Is it time to rethink exploration in reinforcement learning to be about more than just finding the best policy for the immediate task at hand?

@balloch and I say yes: https://arxiv.org/abs/2210.06168

@rockt and Greffenstette say yes: https://arxiv.org/abs/2211.07819

The Role of Exploration for Task Transfer in Reinforcement Learning

The exploration--exploitation trade-off in reinforcement learning (RL) is a well-known and much-studied problem that balances greedy action selection with novel experience, and the study of exploration methods is usually only considered in the context of learning the optimal policy for a single learning task. However, in the context of online task transfer, where there is a change to the task during online operation, we hypothesize that exploration strategies that anticipate the need to adapt to future tasks can have a pronounced impact on the efficiency of transfer. As such, we re-examine the exploration--exploitation trade-off in the context of transfer learning. In this work, we review reinforcement learning exploration methods, define a taxonomy with which to organize them, analyze these methods' differences in the context of task transfer, and suggest avenues for future investigation.

arXiv.org
There aren’t many research groups that I feel operate on the same wavelength as my team. I’m not usually worried about scoops. But @rockt and Greffenstette… sometimes I wonder if they have a spy in my lab.
@Riedl @rockt Their paper is 29 pages long... so got the upper hand 😂 . Anyway, there is so much more than better exploration that is needed 😉 😆
@Riedl that's a nice compliment to get! We should also add a citation to that paper. Thanks for sharing!
@rockt I see that you didn’t address the question of whether you have a spy in my lab. Anyway, I always enjoy reading your papers. Keep up the great work
@Riedl okay you got us. @rajammanabrolu was an inside agent, but now we are steering the lab in pitch black @dark ;)

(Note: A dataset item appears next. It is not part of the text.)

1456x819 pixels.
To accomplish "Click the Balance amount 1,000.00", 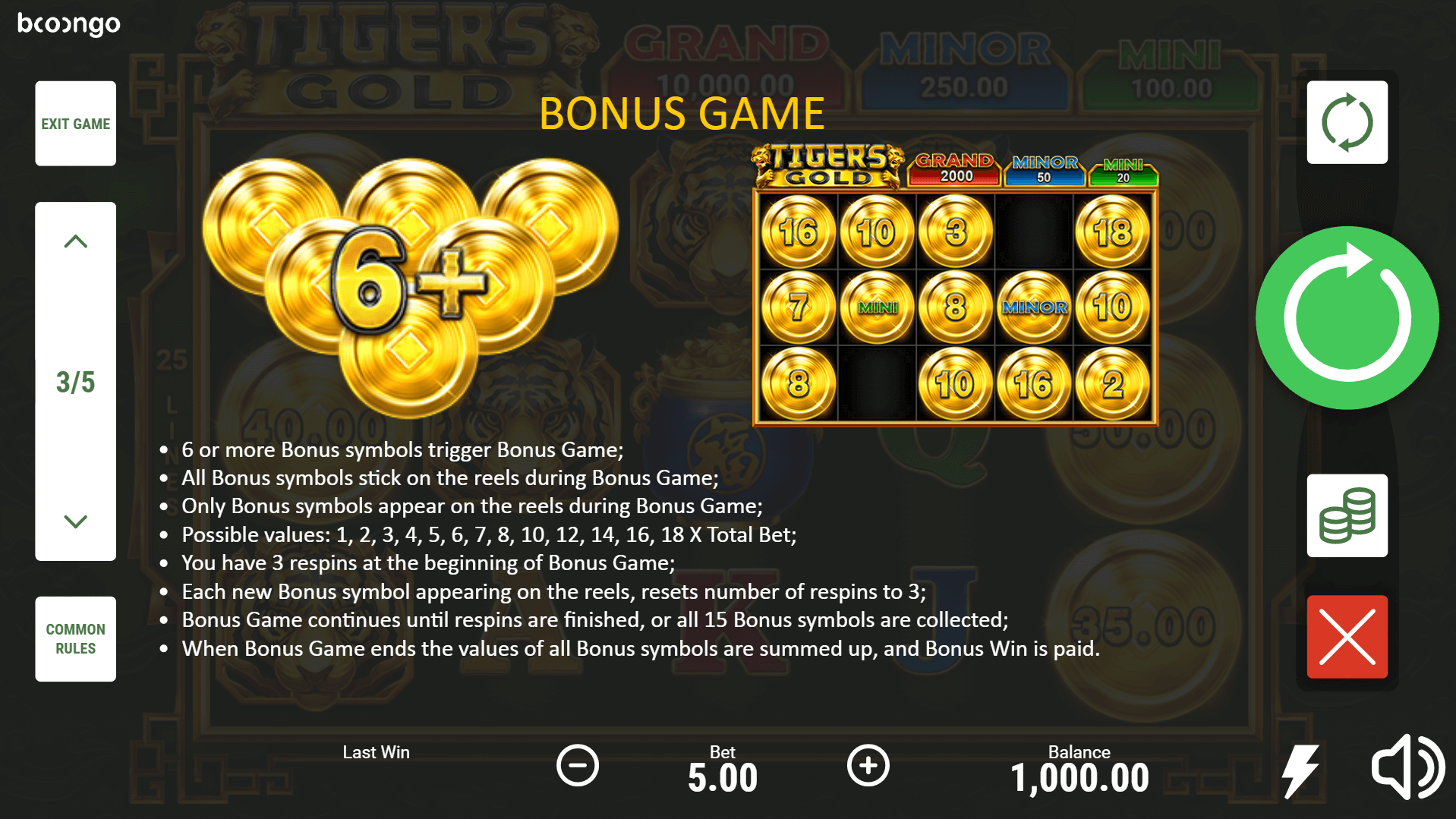I will [x=1079, y=777].
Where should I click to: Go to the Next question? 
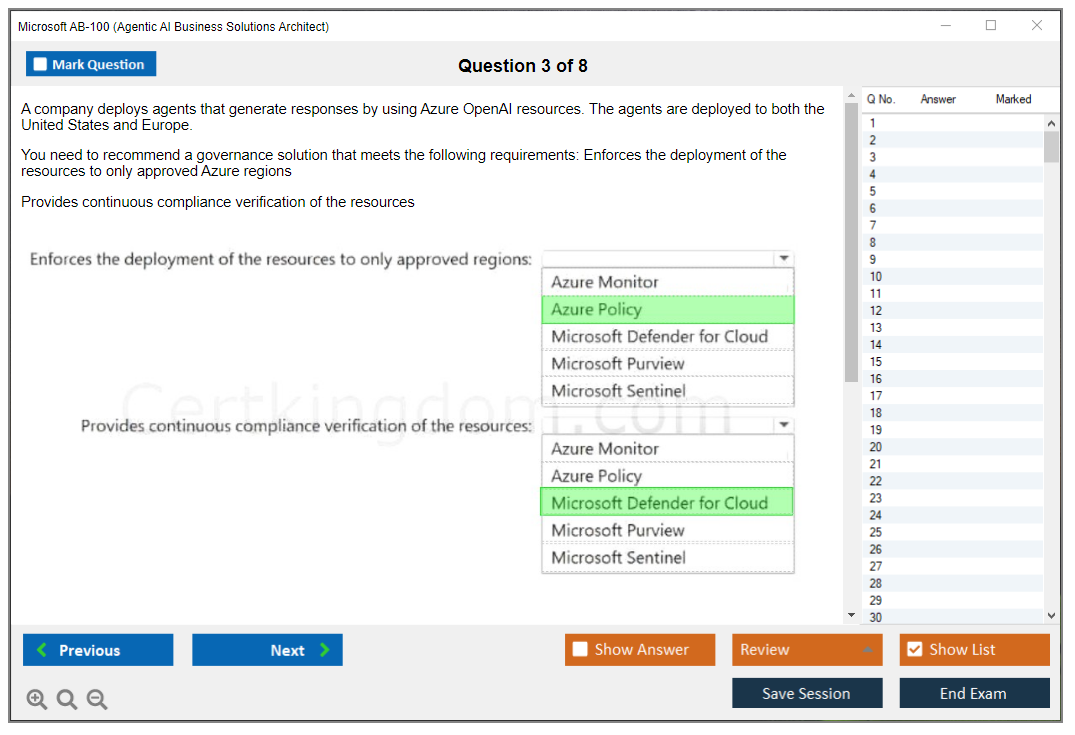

@Riedl @balloch @rockt the bandit literature has been studying exploration for a while. A lot of theoretical work, many interesting algorithms and results. They don't phrase it in terms of A(G)I or even x-task adaptation, afaik, but it's the same focus. AFAIK, it very much remains an open problem.

@hal and John Langford can probably say much more.

It's interesting to think how style and goals impact framing and word choices across these somewhat different, but also similar research cliques

@yoavartzi @balloch @rockt @Halo
Our hypotheses are tightly scoped, as I don’t spend much time thinking about AGI.

Will look into bandits, thanks for the pointer!